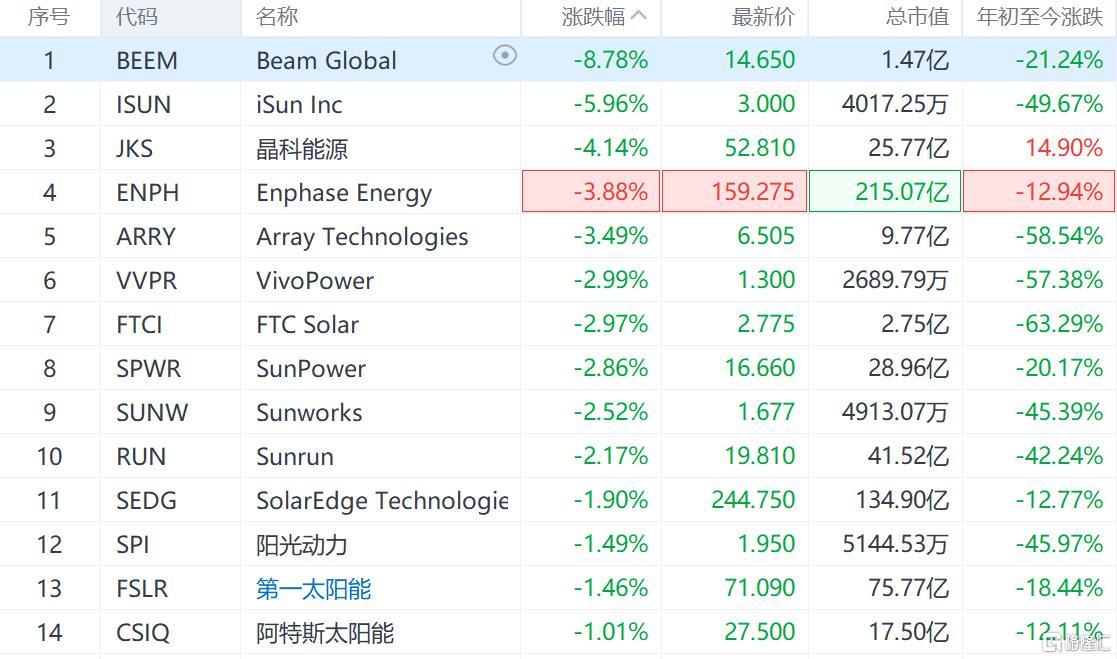Sort by 最新价 column header
Screen dimensions: 1117x659
coord(763,16)
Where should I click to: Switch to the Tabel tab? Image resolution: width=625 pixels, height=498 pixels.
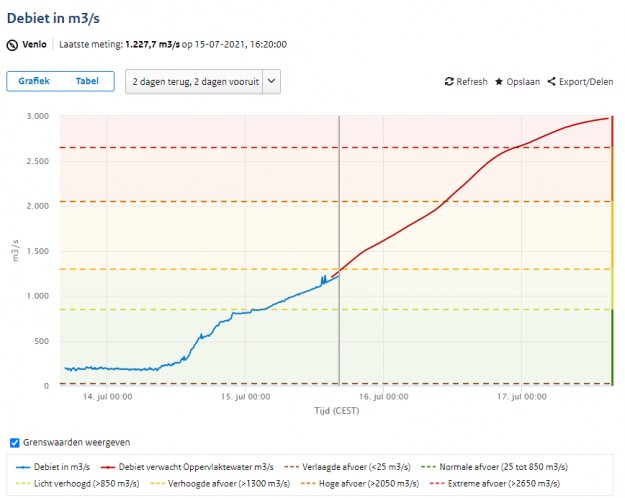pos(87,81)
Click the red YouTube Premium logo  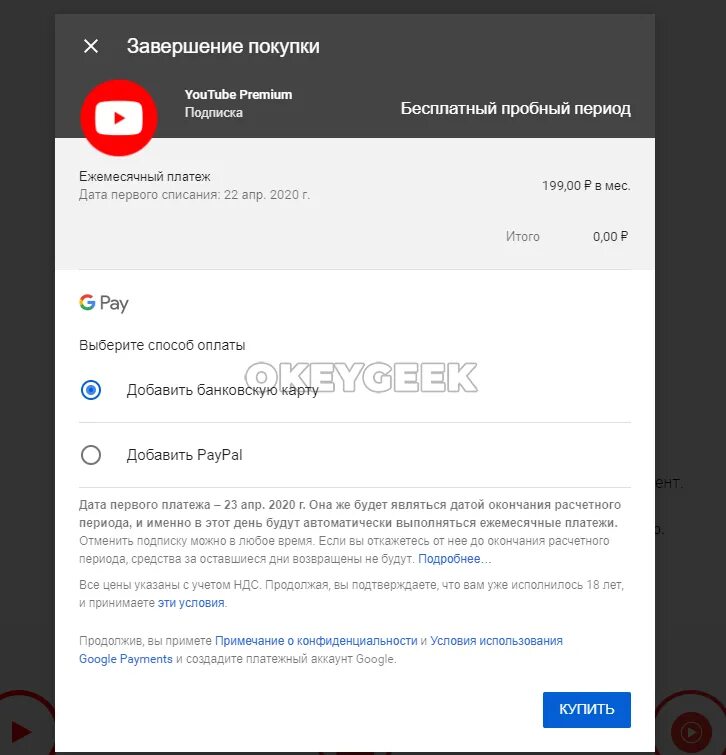coord(119,118)
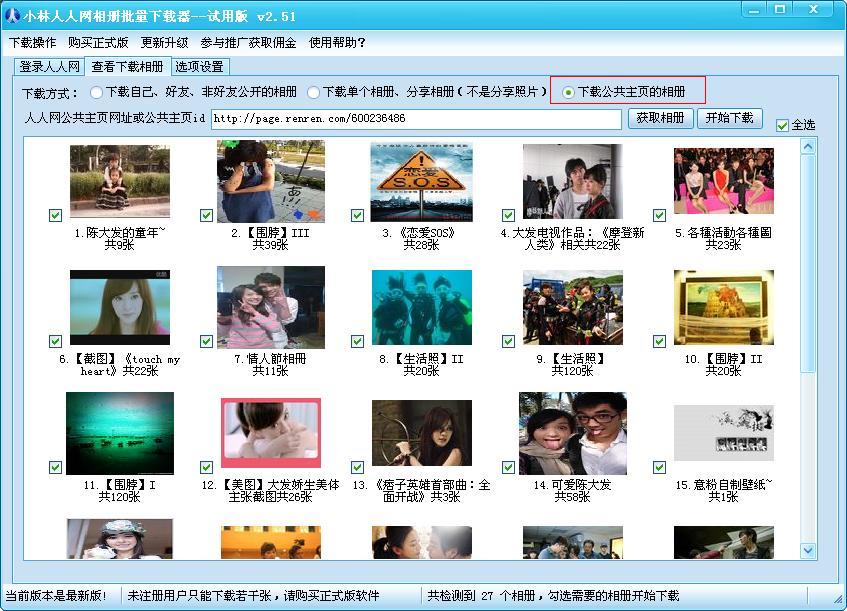Click album thumbnail 14 可爱陈大发

pos(572,433)
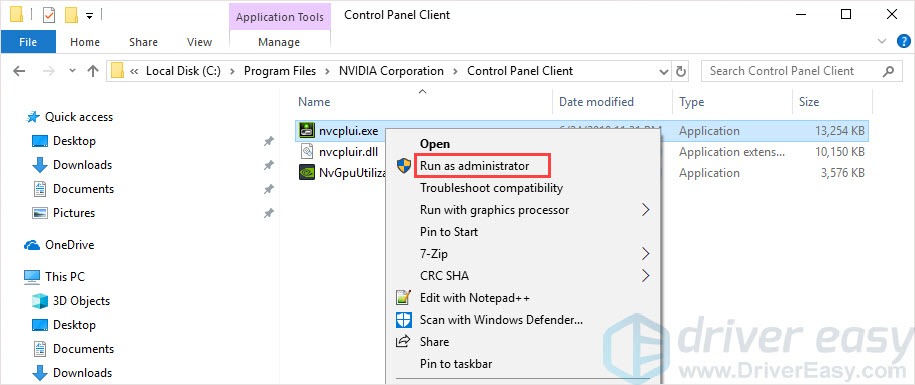Viewport: 915px width, 385px height.
Task: Click the nvcplui.exe application icon
Action: (x=307, y=131)
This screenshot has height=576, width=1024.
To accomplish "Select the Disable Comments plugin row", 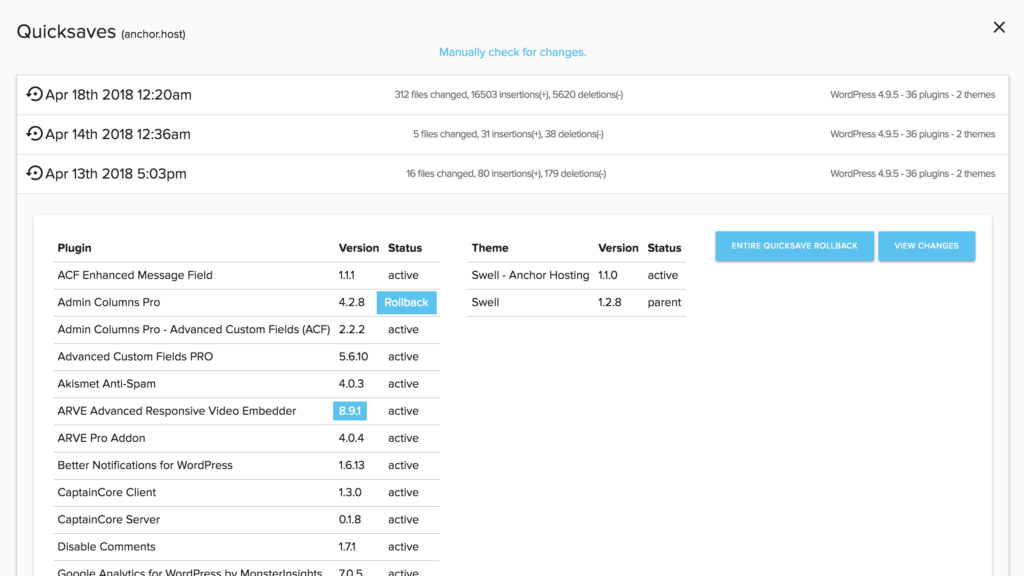I will click(x=106, y=547).
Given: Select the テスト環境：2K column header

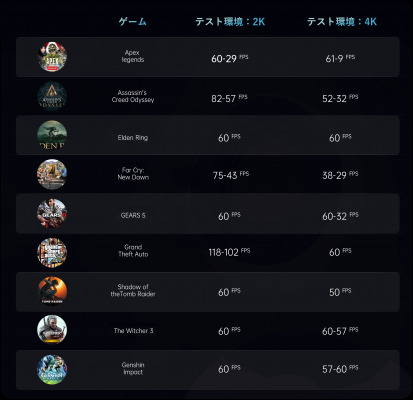Looking at the screenshot, I should 230,22.
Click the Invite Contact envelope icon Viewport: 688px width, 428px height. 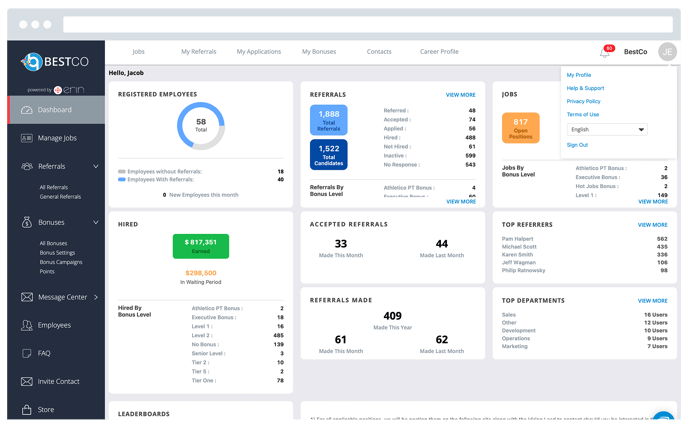[x=25, y=381]
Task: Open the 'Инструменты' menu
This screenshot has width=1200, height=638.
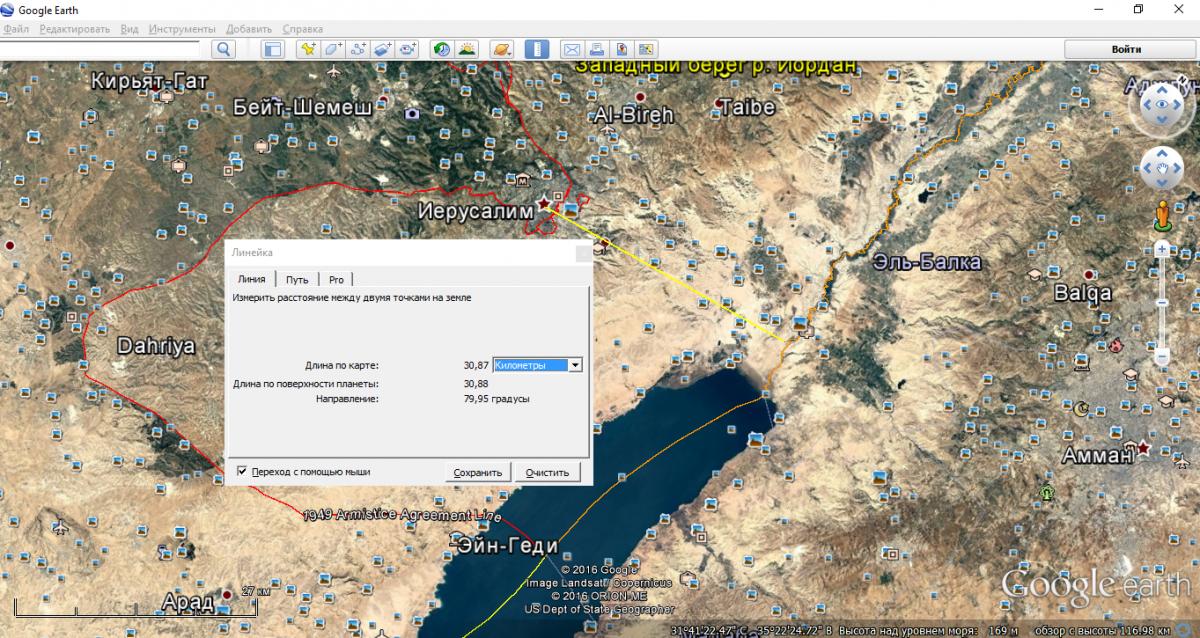Action: (x=182, y=29)
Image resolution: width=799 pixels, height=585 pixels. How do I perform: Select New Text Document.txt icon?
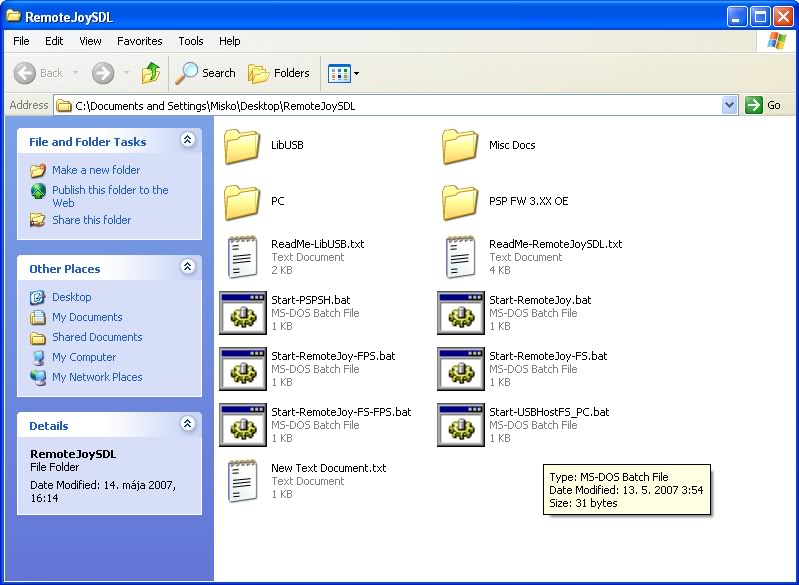click(x=242, y=481)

══════

● Assigned task:
Pictures must be left out. Repeat exactly the lines from the one containing "Task: Open the 'Инструменты' menu" through the final line of the data.

● Solution below:
Task: Open the 'Инструменты' menu
This screenshot has width=1200, height=638.
Action: (x=182, y=29)
Image resolution: width=799 pixels, height=585 pixels. How do I perform: Select New Text Document.txt icon?
click(x=242, y=481)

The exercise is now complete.